US: Jobless Claims


Thu Feb 15 07:30:00 CST 2018

Consensus Consensus Range Actual Previous Revised
New Claims - Level 229K 225K to 230K 230K 221K 223K
4-week Moving Average - Level 228.50K 224.50K 225.00K
New Claims - Change 7K -9K -7K

Highlights
Claims remain near historic lows consistent with strong demand for labor. Initial claims came in at 230,000 for the February 10 week with the 4-week average at 228,500. These levels are roughly 15,000 lower than they were at this time last month in a comparison that points to strength for the February employment report.

Continuing claims, in lagging data for the February 3 week, rose 15,000 to a still very low 1.942 million. This 4-week average is down 6,000 to 1.941 million with the unemployment rate for insured workers holding at only 1.4 percent.

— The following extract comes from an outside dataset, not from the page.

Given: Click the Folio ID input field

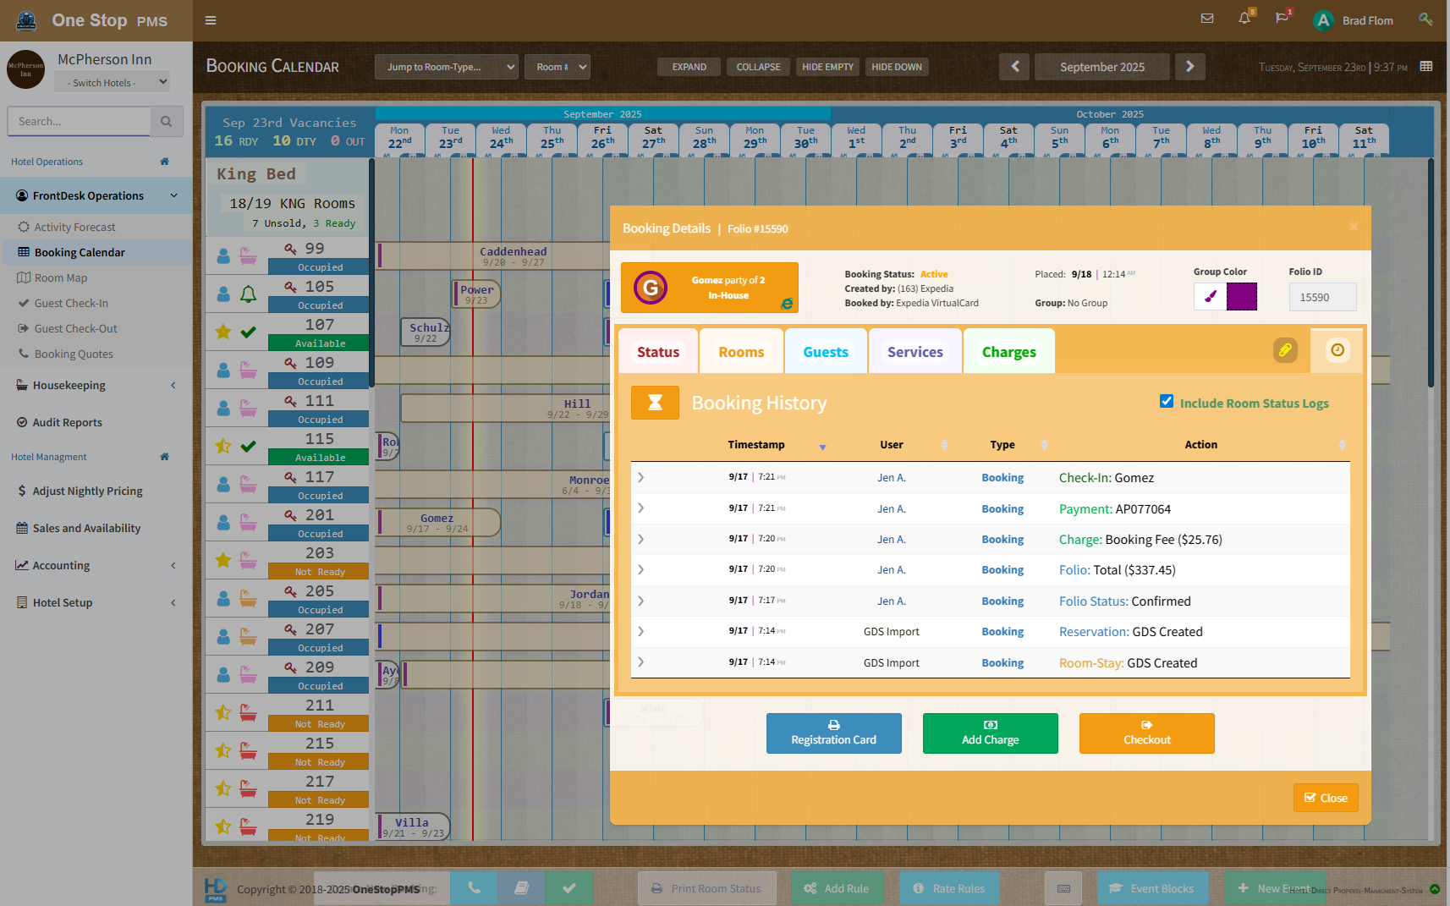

There are no special factors in today's report.

Market Consensus Before Announcement
Initial claims are expected to come in at 229,000 in the February 10 week compared to 221,000 in the January 27 week when the 4-week average, at 224,500, hit a 45-year low. Low levels of claims are consistent with minimal layoffs and strong demand for labor.

Definition
New unemployment claims are compiled weekly to show the number of individuals who filed for unemployment insurance for the first time. An increasing (decreasing) trend suggests a deteriorating (improving) labor market. The four-week moving average of new claims smooths out weekly volatility.



Description
Jobless claims are an easy way to gauge the strength of the job market. The fewer people filing for unemployment benefits, the more have jobs, and that tells investors a great deal about the economy. Nearly every job comes with an income that gives a household spending power. Spending greases the wheels of the economy and keeps itgrowing, so a stronger job market generates a healthier economy.

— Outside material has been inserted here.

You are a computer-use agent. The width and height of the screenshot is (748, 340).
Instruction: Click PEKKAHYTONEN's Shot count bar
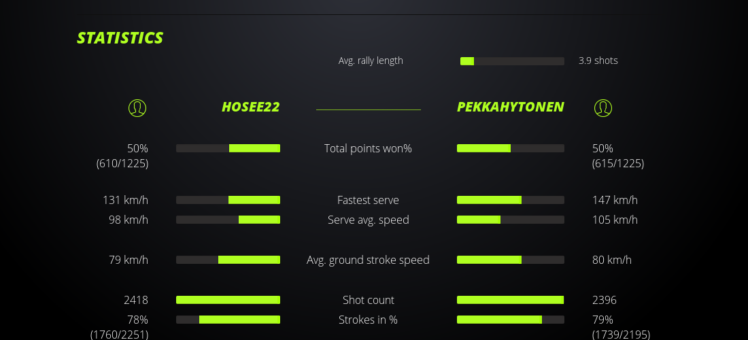pos(510,300)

There's a downside to it, though. Unemployment claims, and therefore the number of job seekers, can fall to such a low level that businesses have a tough time finding new workers. They might have to pay overtime wages to current staff, use higher wages to lure people from other jobs, and in general spend more on labor costs because of a shortage of workers. This leads to wage inflation, which is bad news for the stock and bond markets. Federal Reserve officials are always on the look-out for inflationary pressures.

By tracking the number of jobless claims, investors can gain a sense of how tight, or how loose, the job market is. If wage inflation looks threatening, it's a good bet that interest rates will rise, bond and stock prices will fall, and the only investors in a good mood will be the ones who tracked jobless claims and adjusted their portfolios to anticipate these events.

Just remember, the lower the number of unemployment claims, the stronger the job market, and vice versa.